FAMILY: Visiting gramma was not ever "just visiting gramma". In our childhood she lived within blocks of 2 of her children, my aunt and uncle and their families. She had friends that would come and visit. She would take us to church. She would be the "day care" for my much younger cousin. Even when she eventually moved to Florida, she was just across the street from her sister. I LOVED visiting her sister when we would go with her to FL. She was involved in the lives of second cousins who lived down there. And my uncle and his wife lived down there eventually too. She always wanted to be close to her family. And when she wasn't physically close, she would call and check in regularly. Besides my sisters, she was the first person I called to tell her about her first Great-Grandchild.

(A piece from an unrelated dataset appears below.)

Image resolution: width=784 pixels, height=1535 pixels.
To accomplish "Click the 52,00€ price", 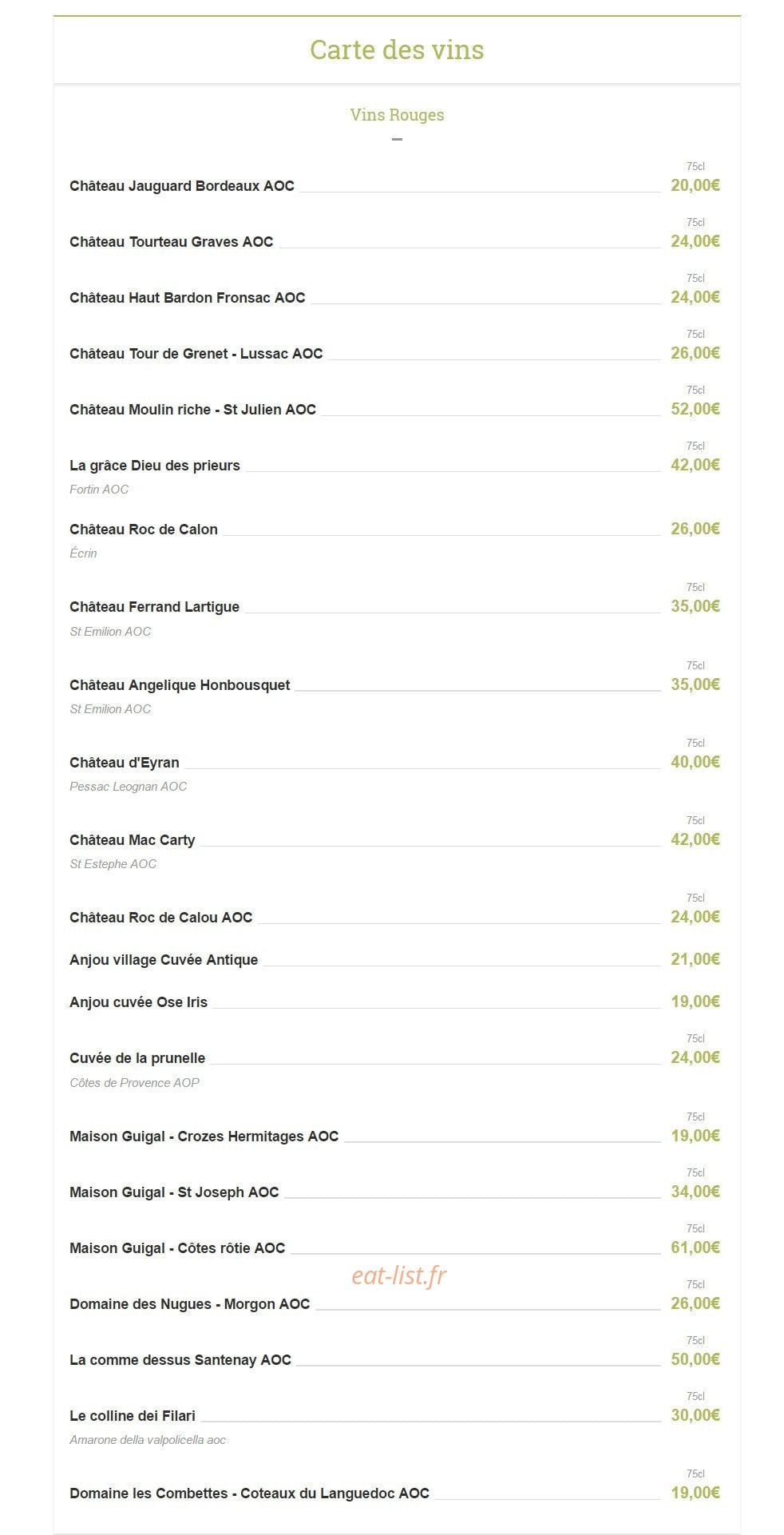I will (695, 409).
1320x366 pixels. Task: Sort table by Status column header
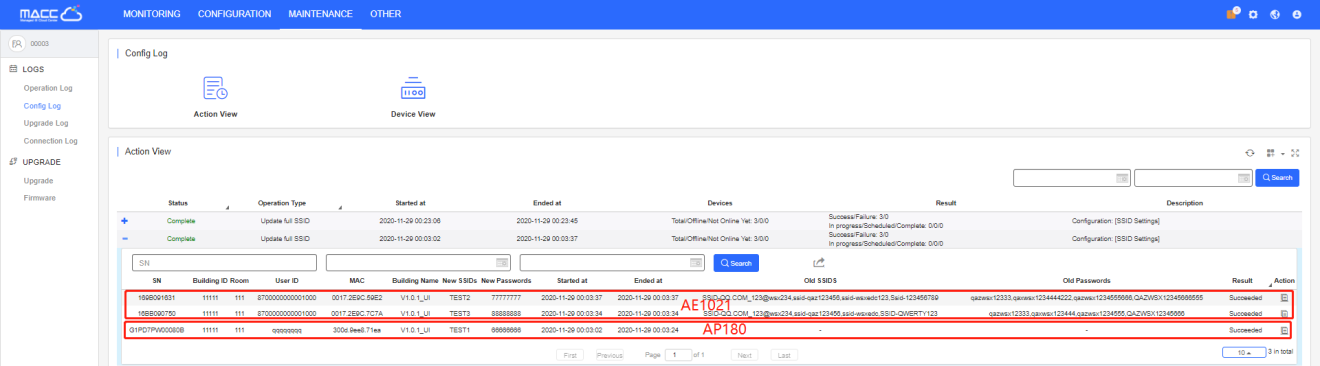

Because I knew her schedule, I wanted to make sure she knew in time to share the news with her community coffee group. She was beyond elated.


STRUCTURE: I cannot imagine how hard it was for my mom to raise 3 kids. Alone. So as a mom, I think of just what a relief it would be to have a break and have my kids with family WHO I TRUST. When we visited, gramma had some rules, that while we did not appreciate at the time, I sure do understand and appreciate now. Gramma was a stickler for quiet time/nap time. Mom must not have been because I remember this being a big deal there. Read books. take a nap. Whatever. Just give gramma some peace for a bit!! So we did. we learned to rest. Read. Be quiet. Slow down. She also loved to read books with us before bedtime. She would have no trouble disciplining us if we did something wrong. Nothing physical, but in a way that we knew we disappointed her and would apologize. And learn a lesson. And the wrong would never be brought up again. Her forgiveness abilities were uncanny. I also remember her taking time to sit me down at the piano and teaching me. I had mixed feelings about this, I loved 1 on 1 gramma time and piano, but learning new things is hard and it was not a natural ability for me.

AFFECTION: So many hugs and snuggles. One of my favorite feeling picture memories, is Gramma letting all of us, my sisters and I, all in our matching red and white striped nightgowns, into her her bed when we would wake up super early and just snuggling with us. I am sure there was some reading of the morning paper and its comic strips. Hugs at greeting. hugs at goodbyes. Lots of kisses. Her looking at us with eyes filled with love. I can still feel that.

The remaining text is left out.